We're a week into January, and red-tails Christo and Dora are doing well. They've been defending their territory against other raptors, and have been keeping watch over the nest they inexplicably built in October. We're nearing the time when nest-building should start, so it will be interesting to see if the hawks decide to use their new creation.
When I entered the park on Saturday, I found Christo perched above the nest in the ginkgo tree near the Avenue B & 8th Street entrance.
Dora was nearby in some trees along Avenue B.
After a few minutes, they both flew to the west side of the park and perched in the sycamore at the St Mark's park entrance.
Christo flew off, leaving Dora to be entertained by starlings.
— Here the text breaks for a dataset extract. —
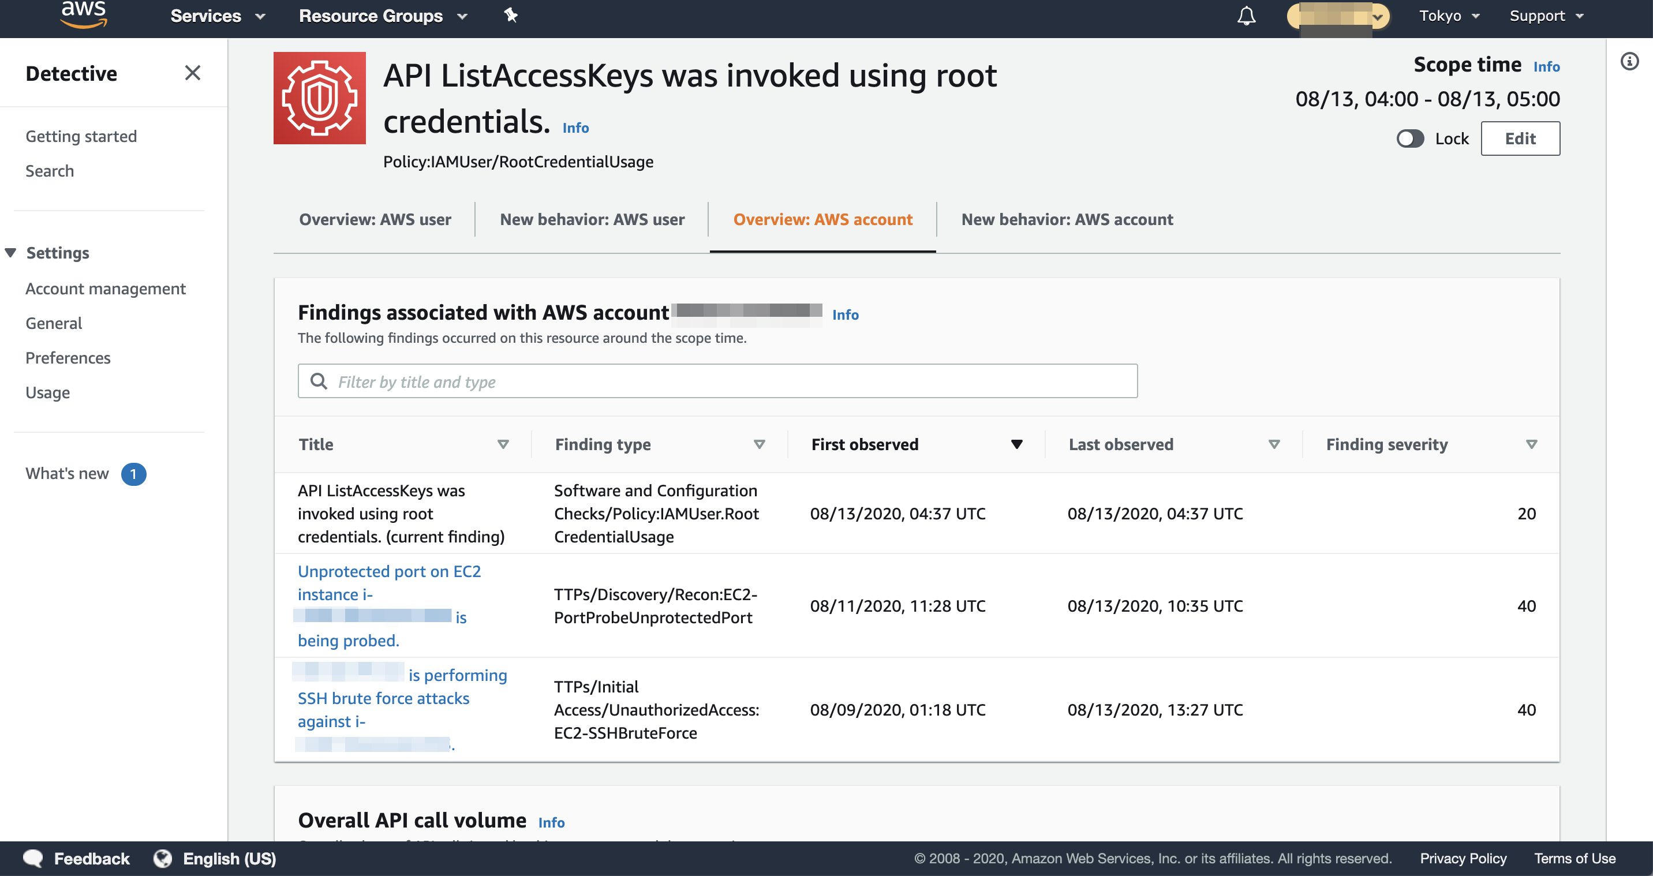
Task: Switch to New behavior: AWS user tab
Action: [592, 219]
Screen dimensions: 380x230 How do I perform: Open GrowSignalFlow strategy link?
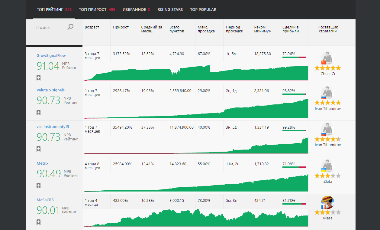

During this time, while both hawks were in the park, a peregrine falcon was perched atop the cross at Most Holy Redeemer on E 3rd Street. This has been a favorite hangout for the hawks, and it's right in the middle of their territory, so I was surprised the hawks didn't chase it away.
Late in the day, Christo went hunting for dinner. He had his eye on one particular area near the Avenue A playground and spent about an hour intensely watching the rodents in the underbrush.
Just as it was getting too dark for my camera, he made his move.
He dove head-first into the bushes...
...and came up with a mouse.
After eating the mouse in about three gulps, Christo flew to the trees behind the park offices, where he appeared to be hunting again. The gates to the back area were locked, so I couldn't get back there to see if he caught a second course.
On Sunday, both hawks were hanging around the nest site again, and I watched Christo fly around for a while.
I left him to his perch on St Nicholas of Myra at Avenue A & 10th Street.
See more Christo and Dora photos on my Flickr page.
In semi-related news, the Berry College eagles (in Georgia) have laid two eggs. This is a fun camera to watch and it's now equipped with night vision, so you can immerse yourself in the lives of these birds 24/7!